_INSTRUCTIONS TO FOLLOW_
Please quote the part of the article on replacing microglia starting with "ngd- This study" and going on through "eliminate such diseases.", word for word.

_EXCERPTED PASSAGE_
Scientists Replace Malfunctioning ‘Vacuum Cleaner’ Cells Linked to Neurological Disorders

From Neuroscience News: For Entire Post, Go Here…

ngd- This study might seem distant from our everyday concerns right now, but this is a first real step to learning how to manage and control brain inflammation…

Microglia are a specialized type of immune system cell that are found throughout the central nervous system (CNS), including brain, retina and spinal cord. Their main job is to protect the neurons of the central nervous system by gobbling up pathogens, cancer cells, foreign substances and cellular debris. They are sort of like a vacuum cleaner that the immune system uses to keep the central nervous system clean. Malfunctioning microglia are associated with many neurological diseases such as Alzheimer’s, ALS and Parkinson’s. Gene therapy to replace defective microglia-related genes with properly functioning ones offers tremendous potential to alleviate or perhaps one day even eliminate such diseases.

However, up till now, such efforts in the lab or testing on animals have largely failed long before any clinical trials on humans. Attempts at transplants of microglia or of bone marrow (because bone marrow is the main location in the body of production of new stem cells that can differentiate themselves into microglia) only end up replacing up to 5 percent of the faulty microglia. Other strategies that have been more successful when tested on mice require the animal to have a suppressed immune system and still be at the neonatal stage of life. This means that it is impossible for such a strategy to be used in any real-world clinical application for humans.

In an earlier study, the same team had noticed that when drugs had been used to almost completely eliminate all existing microglia, the few that remained had an astonishing ability to proliferate. This suggested to them that to get any microglia, native or transplanted, to substantially proliferate, you need the trigger of a completely empty microglial “niche” into which new microglia grow.

So the researchers replicated this effect by feeding normal adult mice for two weeks a diet that included a drug that inhibits the production of a molecule necessary for microglial survival. Only after all the microglia were wiped out, did the researchers attempt a bone marrow transplant. This time, some 93 percent of microglia were replaced in the brain, 99.5 percent in the retina, and 93 percent in the spinal cord.

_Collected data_
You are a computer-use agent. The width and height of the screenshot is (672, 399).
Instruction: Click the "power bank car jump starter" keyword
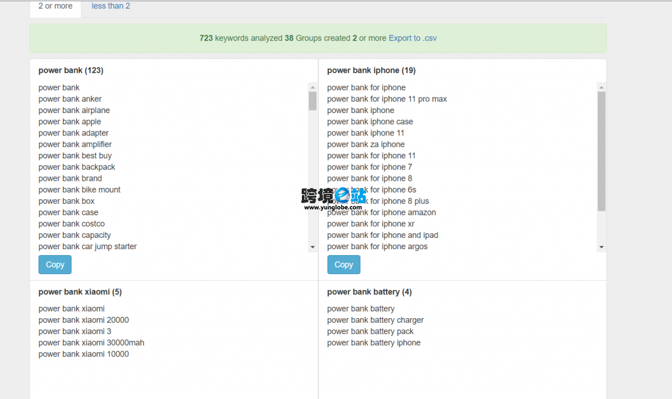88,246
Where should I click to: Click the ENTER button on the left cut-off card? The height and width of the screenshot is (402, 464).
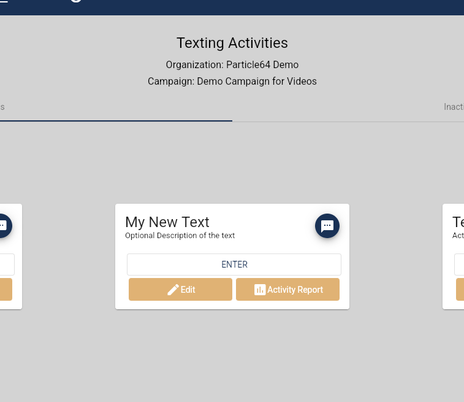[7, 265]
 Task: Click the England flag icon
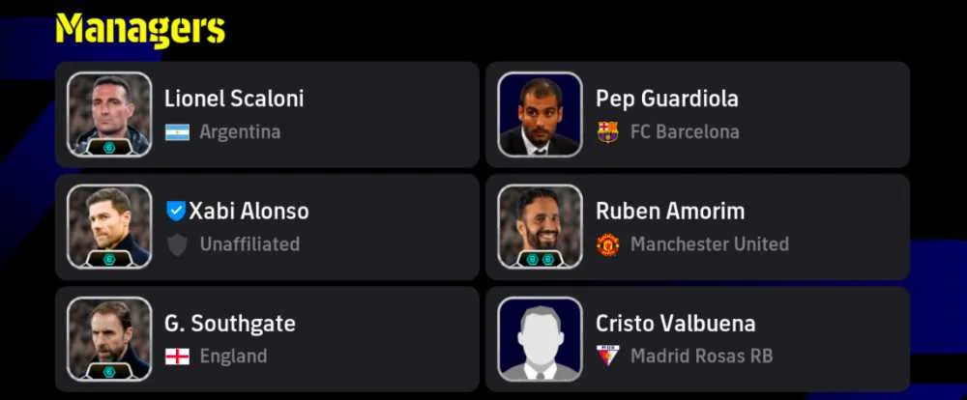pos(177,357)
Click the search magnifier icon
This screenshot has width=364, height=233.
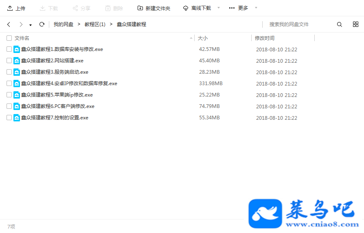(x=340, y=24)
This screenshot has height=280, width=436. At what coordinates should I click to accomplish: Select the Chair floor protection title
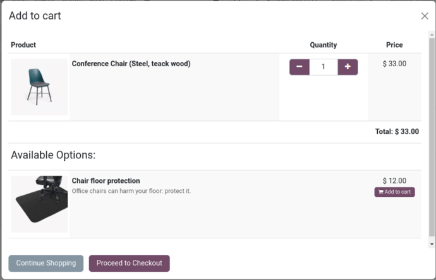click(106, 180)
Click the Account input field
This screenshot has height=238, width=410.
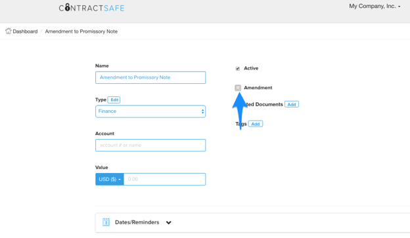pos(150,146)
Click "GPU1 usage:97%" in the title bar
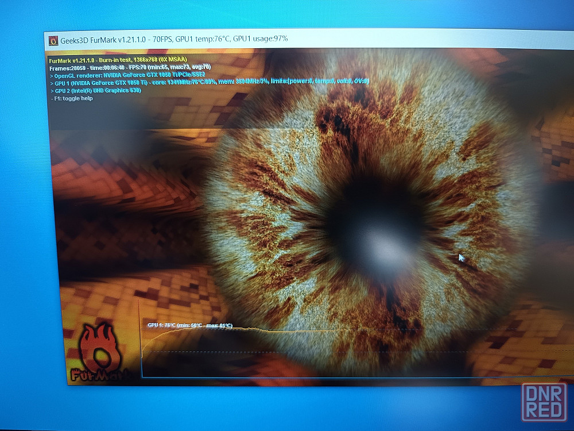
==
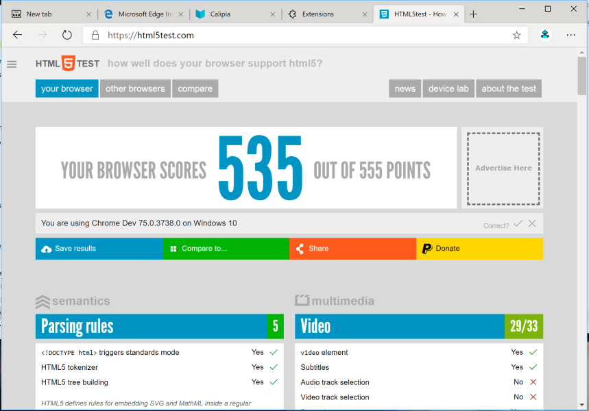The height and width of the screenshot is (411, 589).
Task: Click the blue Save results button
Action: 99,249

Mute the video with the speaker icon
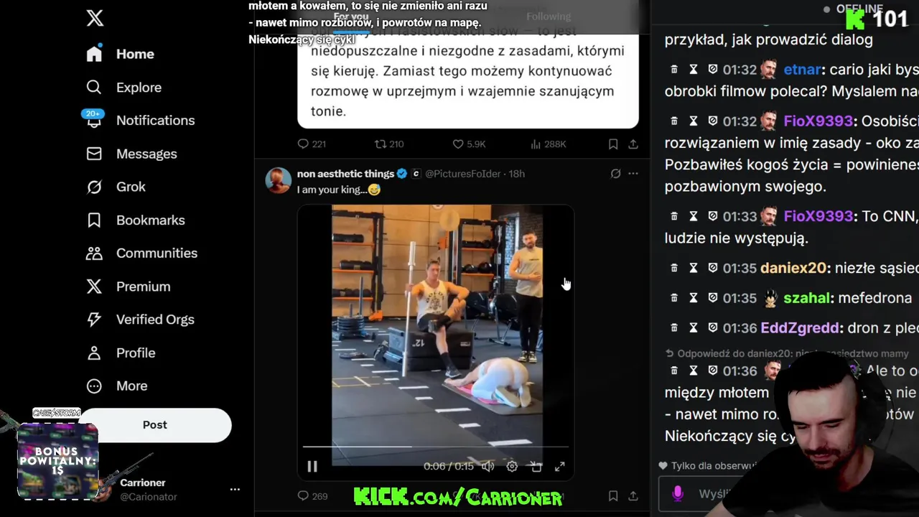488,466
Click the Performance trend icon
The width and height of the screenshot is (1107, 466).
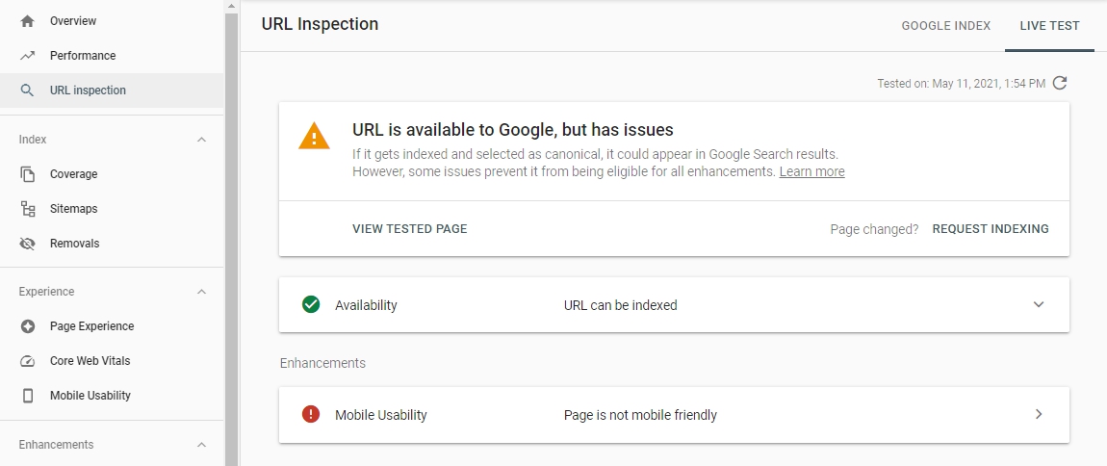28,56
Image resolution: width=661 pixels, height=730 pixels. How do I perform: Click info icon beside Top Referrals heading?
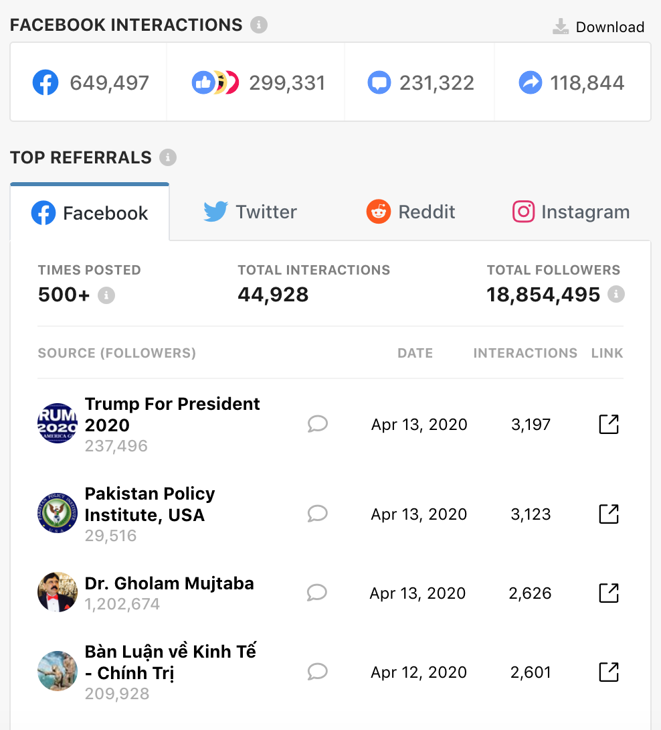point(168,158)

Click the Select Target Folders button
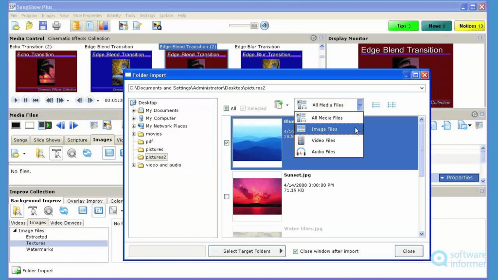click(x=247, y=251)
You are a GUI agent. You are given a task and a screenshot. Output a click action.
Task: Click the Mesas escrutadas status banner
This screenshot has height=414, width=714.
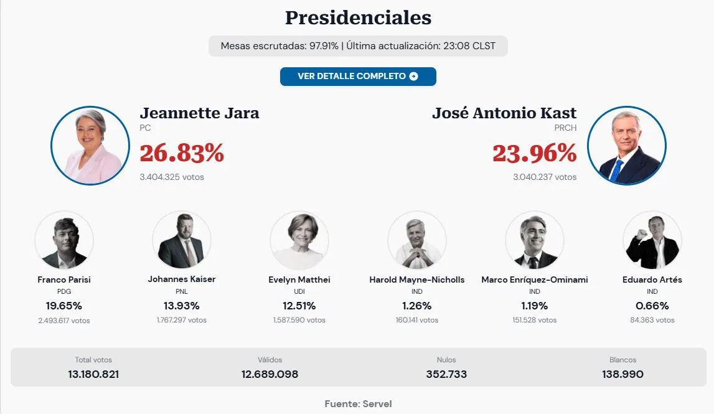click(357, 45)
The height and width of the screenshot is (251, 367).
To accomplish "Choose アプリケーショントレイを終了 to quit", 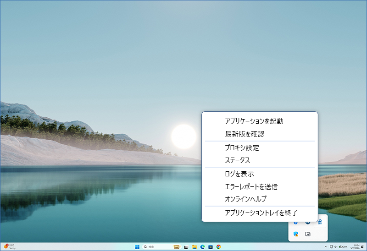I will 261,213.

_RESPONSE TO THE EXERCISE_
ngd- This study might seem distant from our everyday concerns right now, but this is a first real step to learning how to manage and control brain inflammation…

Microglia are a specialized type of immune system cell that are found throughout the central nervous system (CNS), including brain, retina and spinal cord. Their main job is to protect the neurons of the central nervous system by gobbling up pathogens, cancer cells, foreign substances and cellular debris. They are sort of like a vacuum cleaner that the immune system uses to keep the central nervous system clean. Malfunctioning microglia are associated with many neurological diseases such as Alzheimer’s, ALS and Parkinson’s. Gene therapy to replace defective microglia-related genes with properly functioning ones offers tremendous potential to alleviate or perhaps one day even eliminate such diseases.